Rep. Steve Israel, D-N.Y., is the latest member of Congress to introduce a bill that would significantly shrink the federal footprint on standardized testing.
The Tackling Excessive Standardized Testing (TEST) Act, introduced Thursday with the backing of the American Federation of Teachers, would allow states to choose an alternative testing regimen for students in grades 3 through 8.
Under Israel's testing bill:
- Students in grades 3 through 8 would only be required to take one test per year: English/Language Arts, or ELA, in grades 3, 5, and 7, and math in grades 4, 6, and 8.
- Schools that rank in the top 15 percent in the state on all of the ELA or math tests would move to a four-year testing cycle, in which ELA would be tested in grades 3 and 7, and math in grades 4 and 8. The U.S. Department of Education would develop an alternative measure that allows schools to move to the four-year testing cycle if they show a certain level of progress.
- Under current law, students with limited English proficiency can take mandated tests in their own language for the first three years they are enrolled in U.S. schools, but no matter when they entered the U.S. school system, the score is counted in measures of school accountability. This bill would delay the use of those test results by one year.
The America Federation of Teachers is throwing its support behind the bill.
"Testing not only is soaking up too much time and narrowing the curriculum, but is less and less a measure of what kids need to know and be able to do," said AFT president Randi Weingarten in a statement. "Standardized tests these days are driving teaching and learning, rather than giving teachers and parents useful data and feedback to help children."
Weingarten said the measure to reduce testing also "points to the need to build a new accountability system that uses testing as a way to inform instruction."
Back in May, the National Education Association touted a similar testing bill from Reps. Chris Gibson, R-N.Y, and Kyrsten Sinema, D-Ariz. That measure would require states to assess their students only in certain grade spans instead of testing students in reading and math in grades 3 through 8 and once in high school. That would reduce the number of federally mandated standardized tests from 14 to six.
Both bills face tough political odds.
Both Reps. John Kline, R-Minn., the chairman of the House education committee, and Rep. George Miller, D-Calif., the top Democrat, support maintaining the requirement to annually test students because it shows how poor and minority students fare relative to their peers. Indeed, Kline kept the testing schedule in his ESEA renewal bill, which passed the House, and so did Sen. Tom Harkin, D-Iowa, the chairman of the Senate education committee, in his dueling reauthorization proposal. The Senate legislation was approved in committee, but has yet to advance to the floor.

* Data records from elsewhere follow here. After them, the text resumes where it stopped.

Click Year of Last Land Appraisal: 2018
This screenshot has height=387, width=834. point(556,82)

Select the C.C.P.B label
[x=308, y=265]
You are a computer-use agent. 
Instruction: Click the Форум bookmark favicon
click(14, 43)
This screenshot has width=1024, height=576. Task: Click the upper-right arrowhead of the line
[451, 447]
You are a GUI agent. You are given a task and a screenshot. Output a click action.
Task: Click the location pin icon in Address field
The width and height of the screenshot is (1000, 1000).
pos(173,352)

Something to note: We're starting to hear U.S. Secretary of Education Arne Duncan talk a lot about the burden of overtesting. Most recently, during his August announcement that waiver states can delay using student test scores in teacher evaluations, Duncan talked about teachers' widespread complaints that tests "focus too much on basic skills," and that giving tests, and preparing for them, consumes too much time.
Here's an excerpt from that speech:
"... in many places, the sheer quantity of testing--and test prep--has become an issue. In some schools and districts, over time tests have simply been layered on top of one another, without a clear sense of strategy or direction. Where tests are redundant, or not sufficiently helpful for instruction, they cost precious time that teachers and kids can't afford. Too much testing can rob school buildings of joy, and cause unnecessary stress. This issue is a priority for us, and we'll continue to work throughout the fall on efforts to cut back on over-testing."
My colleague, Catherine Gewertz over at Curriculum Matters, astutely noted that Duncan said in that speech that the department "wants to be part of the solution" to the problems of bad tests and over-testing, but hasn't outlined specifics of how he or the department plan to help.